EUR/USD fell for almost all of the session on Tuesday as concerns about European debts continue. Adding to the negative outlook for Europe was the Italian prime minister saying in an offhanded way during the session that he could not rule out Italy needing to seek bailout funds. This is the first time that it has been suggested by anybody of any importance that we could need money, and of course the markets freaked as a result.
While it was mainly shown in the stock markets, the Euro of course did lose during the session as well. On an almost daily basis, I receive e-mails and messages asking why I am so bearish on the Euro. It's very difficult for me to explain that all it takes is one good look at the chart. It seems fairly simple, but there is always somebody willing to try to pick up at the very bottom. While this is the fantasy trading, it certainly isn't the reality. The fact is that you could get lucky and pick the bottom of the downtrend, but the odds of this are extremely small at best.
On the other hand, you can just simply follow the longer-term trend and find that your odds of success are better than 50% most of the time.
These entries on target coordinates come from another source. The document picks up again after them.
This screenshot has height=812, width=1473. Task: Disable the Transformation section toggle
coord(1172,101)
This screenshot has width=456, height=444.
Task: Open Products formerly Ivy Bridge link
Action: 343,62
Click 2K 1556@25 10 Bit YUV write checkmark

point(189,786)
That's really all that trading is: taking the best calculated risk. This is why people are so quick to repeat the phrase "The trend is your friend."
1.2250
The 1.2250 level has held as support over the last couple of sessions, and this is the area that I am watching with more interest than any other part on the chart. Granted, I do see that the pair has been sold off drastically over the last couple of sessions, but it can't be helped but notice that the Tuesday session retested the previous support and has failed. This chart by all means looks like one is going to continue lower. On that note, I am selling it yet again on a break of the lows from the Tuesday session.